Immunofluorescent staining shows that eTACs are found primarily in the B cell-T cell boundary of T cell zones of peripheral lymphoid organs, in close proximity to CD11c+ APCs.34
Two-photon imaging experiments show that autoreactive T cells can make stable contacts with eTACs in the B cell-T cell boundary of the T cell zone, the same microenvironment in which antigen-specific T cells have been shown to be primed by LPS-activated DCs.34, 52
The proximity of eTACs to sites of T cell priming may allow them to serve a unique function in shaping the fate of TCR-triggered T cells. In other words, perhaps unlike Aire expressing mTECs, eTACs can receive cues from and/or play an important role in local immune responses. In line with this hypothesis, Fletcher et al. have shown that some non-Aire-expressing stromal cell subsets in the lymph node can present TSAs and potentially respond to viral infections through TLR3 signaling.49
Interestingly, one of the TLR3-expressing stromal cell subsets, fibroblastic reticular cells (FRCs), can stimulate and delete autoreactive CD8+ T cells.47, 49
However, upon stimulation with TLR3 agonist, FRCs decrease TSA expression, thus losing the ability to stimulate autoreactive T cell proliferation ().49
It is thought that TLR3 agonist decreases TSA expression on FRCs to reduce the chance of stimulating autoreactive T cells and prevent the development of autoimmunity during clearance of double-stranded RNA viral infections.49
eTACs do not express TLR3, 7, or 849
, but it is not known whether they express other receptors that can detect the presence of foreign microorganisms or endogenous ‘stress’ ligands. That is, studies of infection models could be used to determine whether like FRCs, eTACs can be directly stimulated through innate receptors like TLRs, NLRs, and Rig-like helicases, and/or APC-derived ‘stress’ ligands like inflammatory cytokines, heat-shock proteins, etc. Unlike the thymus, secondary lymphoid organs are well suited for sensing pathogenic processes in the periphery and organizing appropriate immune responses to these processes. Therefore, it would not be surprising if a feature of eTACs that distinguishes them from Aire-expressing mTECs is the ability to somehow adapt to changing environments caused by infection or inflammation.

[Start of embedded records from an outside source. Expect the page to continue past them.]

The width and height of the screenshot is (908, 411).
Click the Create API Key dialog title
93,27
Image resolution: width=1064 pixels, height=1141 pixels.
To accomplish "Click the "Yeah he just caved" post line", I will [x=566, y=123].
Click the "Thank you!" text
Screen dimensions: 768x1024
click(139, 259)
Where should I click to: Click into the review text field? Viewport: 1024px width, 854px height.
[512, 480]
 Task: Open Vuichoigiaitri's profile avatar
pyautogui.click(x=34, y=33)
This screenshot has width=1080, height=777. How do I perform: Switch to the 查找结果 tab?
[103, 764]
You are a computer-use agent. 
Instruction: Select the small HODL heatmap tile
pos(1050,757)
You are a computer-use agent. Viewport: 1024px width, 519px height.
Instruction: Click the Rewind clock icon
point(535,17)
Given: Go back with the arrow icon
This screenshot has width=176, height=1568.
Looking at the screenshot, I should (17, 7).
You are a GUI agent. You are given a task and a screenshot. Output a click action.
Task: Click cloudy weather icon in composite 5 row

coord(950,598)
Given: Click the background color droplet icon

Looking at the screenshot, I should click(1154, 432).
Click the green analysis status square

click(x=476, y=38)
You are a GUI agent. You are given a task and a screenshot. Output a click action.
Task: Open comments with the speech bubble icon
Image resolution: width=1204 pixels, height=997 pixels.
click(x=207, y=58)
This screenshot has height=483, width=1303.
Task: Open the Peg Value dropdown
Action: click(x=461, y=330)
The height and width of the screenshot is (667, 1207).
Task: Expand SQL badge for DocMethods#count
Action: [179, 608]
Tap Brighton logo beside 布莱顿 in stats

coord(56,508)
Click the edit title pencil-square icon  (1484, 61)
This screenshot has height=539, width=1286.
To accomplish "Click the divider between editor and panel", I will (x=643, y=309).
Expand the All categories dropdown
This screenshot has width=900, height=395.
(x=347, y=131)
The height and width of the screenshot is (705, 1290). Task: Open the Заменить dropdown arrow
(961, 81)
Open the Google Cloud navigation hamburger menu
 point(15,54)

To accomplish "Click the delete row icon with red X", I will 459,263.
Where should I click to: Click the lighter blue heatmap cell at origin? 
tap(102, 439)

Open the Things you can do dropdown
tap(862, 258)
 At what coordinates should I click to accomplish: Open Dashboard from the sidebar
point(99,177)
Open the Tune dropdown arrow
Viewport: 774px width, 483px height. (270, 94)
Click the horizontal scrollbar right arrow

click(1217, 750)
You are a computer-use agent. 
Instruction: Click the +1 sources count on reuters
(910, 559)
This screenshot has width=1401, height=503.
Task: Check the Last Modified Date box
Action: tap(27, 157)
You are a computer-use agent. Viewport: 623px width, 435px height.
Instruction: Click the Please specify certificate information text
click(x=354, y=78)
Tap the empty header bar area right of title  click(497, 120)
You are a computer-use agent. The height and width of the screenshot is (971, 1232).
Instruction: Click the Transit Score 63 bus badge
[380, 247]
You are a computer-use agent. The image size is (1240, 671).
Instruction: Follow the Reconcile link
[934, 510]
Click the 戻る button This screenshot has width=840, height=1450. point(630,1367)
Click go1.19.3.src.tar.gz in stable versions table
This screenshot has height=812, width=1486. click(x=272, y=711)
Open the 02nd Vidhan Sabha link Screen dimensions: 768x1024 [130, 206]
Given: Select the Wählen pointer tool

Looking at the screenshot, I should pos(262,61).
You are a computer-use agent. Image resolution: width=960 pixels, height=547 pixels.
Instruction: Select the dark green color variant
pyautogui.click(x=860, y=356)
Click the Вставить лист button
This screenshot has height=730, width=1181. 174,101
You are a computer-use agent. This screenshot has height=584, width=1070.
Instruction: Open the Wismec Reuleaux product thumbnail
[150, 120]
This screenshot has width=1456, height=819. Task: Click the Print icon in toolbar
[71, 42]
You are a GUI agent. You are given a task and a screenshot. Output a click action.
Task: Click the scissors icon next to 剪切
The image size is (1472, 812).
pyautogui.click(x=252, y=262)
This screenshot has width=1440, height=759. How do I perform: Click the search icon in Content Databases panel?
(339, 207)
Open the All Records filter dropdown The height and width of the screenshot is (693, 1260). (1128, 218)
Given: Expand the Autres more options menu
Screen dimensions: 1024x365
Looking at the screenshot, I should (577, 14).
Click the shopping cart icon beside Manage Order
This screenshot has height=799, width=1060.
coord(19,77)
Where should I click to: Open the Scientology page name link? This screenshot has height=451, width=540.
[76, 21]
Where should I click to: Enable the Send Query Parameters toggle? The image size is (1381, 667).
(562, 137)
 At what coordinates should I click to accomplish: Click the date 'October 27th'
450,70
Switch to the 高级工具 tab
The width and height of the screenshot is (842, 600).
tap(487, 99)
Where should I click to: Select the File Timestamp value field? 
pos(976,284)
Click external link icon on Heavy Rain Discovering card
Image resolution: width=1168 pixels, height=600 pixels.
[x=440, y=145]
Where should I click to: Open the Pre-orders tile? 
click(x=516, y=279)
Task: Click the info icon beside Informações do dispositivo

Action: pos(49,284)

Although autoreactive CD8+ thymocytes and mature CD8+ T cells are similarly deleted by mTECs and eTACs, respectively,21, 34
our lab has recently found that CD4+ T cells respond differently. While CD4+ thymocytes are deleted or shunted toward the FoxP3+ Treg lineage after interacting with Aire expressing mTECs,21, 24, 25
mature CD4+ T cells are triggered to proliferate and become functionally inert FoxP3-negative cells after interacting with eTACs [Gardner, Metzger, and Anderson, unpublished observations]. The difference in reactivity of CD4+ thymocytes and mature CD4+ T cells to Aire expressing mTECs and eTACs demonstrates that at least some of the functions of thymic and peripheral Aire are not redundant. Further studies of autoreactive CD4+ T cell reactivity to Aire expressing APC may be able to address the following questions: 1) Are the different effects of peripheral vs. thymic Aire on CD4+ T cell function T cell or APC intrinsic? and 2) What are the unique signals that control CD4+ T cell deletion vs. anergy?
A better understanding of the commonalities and differences between Aire-expressing mTECs and eTACs is needed to delineate the evolutionary pressure for peripheral Aire expression. The study of peripheral Aire’s effect on T cells, particularly CD4+ T cells, in infection models will be able to better define the role of eTACs.